Ce qui est indiscutable, c’est qu’on voit en Chine, du fait de l’adaptation toujours plus fréquente des œuvres en longs métrages, en séries ou en réédition sur papier, la littérature en ligne sortir de son statut des débuts, à la fin des années 1990, où il s’agissait d’un simple produit de niche, pour devenir un secteur culturel à part entière, très prometteur pour l’avenir, dans la mesure où il parvient déjà à prendre des lecteurs au secteur de l’édition classique.

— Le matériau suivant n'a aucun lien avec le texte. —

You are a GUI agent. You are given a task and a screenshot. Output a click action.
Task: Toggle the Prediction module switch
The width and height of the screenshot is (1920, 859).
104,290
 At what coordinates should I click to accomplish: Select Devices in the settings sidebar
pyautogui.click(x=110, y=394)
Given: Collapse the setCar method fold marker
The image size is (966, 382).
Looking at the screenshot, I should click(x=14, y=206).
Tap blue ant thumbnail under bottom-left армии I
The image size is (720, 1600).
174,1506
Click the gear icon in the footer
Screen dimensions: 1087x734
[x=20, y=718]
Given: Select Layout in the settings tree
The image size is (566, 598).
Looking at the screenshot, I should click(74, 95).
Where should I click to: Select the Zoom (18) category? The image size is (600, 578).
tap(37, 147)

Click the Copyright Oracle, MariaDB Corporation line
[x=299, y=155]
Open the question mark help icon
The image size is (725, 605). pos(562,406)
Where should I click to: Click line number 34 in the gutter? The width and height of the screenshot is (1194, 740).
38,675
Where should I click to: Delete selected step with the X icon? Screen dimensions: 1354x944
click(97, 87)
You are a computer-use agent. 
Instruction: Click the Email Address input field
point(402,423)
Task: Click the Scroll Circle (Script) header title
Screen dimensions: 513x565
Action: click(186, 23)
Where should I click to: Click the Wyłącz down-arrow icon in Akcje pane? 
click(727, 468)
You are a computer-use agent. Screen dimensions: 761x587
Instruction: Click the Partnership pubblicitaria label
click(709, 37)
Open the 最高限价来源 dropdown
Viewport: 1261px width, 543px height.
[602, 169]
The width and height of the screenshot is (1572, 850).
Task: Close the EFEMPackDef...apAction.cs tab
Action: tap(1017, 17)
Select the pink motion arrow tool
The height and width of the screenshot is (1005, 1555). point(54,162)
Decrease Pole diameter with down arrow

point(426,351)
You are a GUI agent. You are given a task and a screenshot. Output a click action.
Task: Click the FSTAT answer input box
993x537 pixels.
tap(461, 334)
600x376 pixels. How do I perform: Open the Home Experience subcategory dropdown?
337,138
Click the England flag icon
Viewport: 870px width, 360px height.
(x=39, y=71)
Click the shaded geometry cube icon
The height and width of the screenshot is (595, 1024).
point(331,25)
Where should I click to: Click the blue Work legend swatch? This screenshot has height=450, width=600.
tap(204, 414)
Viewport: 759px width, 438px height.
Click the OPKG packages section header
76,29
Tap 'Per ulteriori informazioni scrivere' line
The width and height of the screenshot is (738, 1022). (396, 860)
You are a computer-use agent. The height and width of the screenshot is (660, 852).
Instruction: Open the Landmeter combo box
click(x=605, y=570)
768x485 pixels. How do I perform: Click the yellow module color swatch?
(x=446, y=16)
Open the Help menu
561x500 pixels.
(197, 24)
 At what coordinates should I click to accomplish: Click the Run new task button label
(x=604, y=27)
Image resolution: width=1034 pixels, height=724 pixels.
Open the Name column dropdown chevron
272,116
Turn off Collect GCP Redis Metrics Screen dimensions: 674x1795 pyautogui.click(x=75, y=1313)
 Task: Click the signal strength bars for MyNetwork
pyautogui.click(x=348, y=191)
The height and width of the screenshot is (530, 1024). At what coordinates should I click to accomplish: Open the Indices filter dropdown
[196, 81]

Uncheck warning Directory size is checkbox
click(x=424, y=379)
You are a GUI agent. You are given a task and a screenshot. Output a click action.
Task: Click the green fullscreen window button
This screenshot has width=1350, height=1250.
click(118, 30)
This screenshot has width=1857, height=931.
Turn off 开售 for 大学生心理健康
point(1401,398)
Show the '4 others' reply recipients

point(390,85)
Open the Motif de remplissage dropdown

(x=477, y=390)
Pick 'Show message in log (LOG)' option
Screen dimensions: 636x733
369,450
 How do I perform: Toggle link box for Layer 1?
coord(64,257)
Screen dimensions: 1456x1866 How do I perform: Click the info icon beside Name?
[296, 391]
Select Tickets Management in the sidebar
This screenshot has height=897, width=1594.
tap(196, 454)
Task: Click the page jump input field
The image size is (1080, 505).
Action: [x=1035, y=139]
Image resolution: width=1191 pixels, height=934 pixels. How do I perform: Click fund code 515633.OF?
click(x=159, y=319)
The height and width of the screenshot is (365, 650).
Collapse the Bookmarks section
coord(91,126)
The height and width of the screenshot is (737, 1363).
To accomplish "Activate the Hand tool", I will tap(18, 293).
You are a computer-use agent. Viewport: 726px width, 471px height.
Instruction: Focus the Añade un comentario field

Quelle sera l’évolution de la qualité littéraire dans les prochaines années ? Cela dépendra largement de l’élévation des attentes du lectorat. Ce qui est sûr, c’est que l’essor de la littérature en ligne en Chine ouvre un espace fascinant à l’innovation et à l’expérimentation littéraire, qui se nourrit des idées des auteurs nés dans les années 1970 et 1980 et des centres d’intérêts de leurs jeunes lecteurs. C’est un jeu artistique qui pourrait bien donner une nouvelle impulsion non seulement au milieu culturel chinois, mais également s’affirmer sur les marchés occidentaux et y apporter de nouvelles opportunités intéressantes.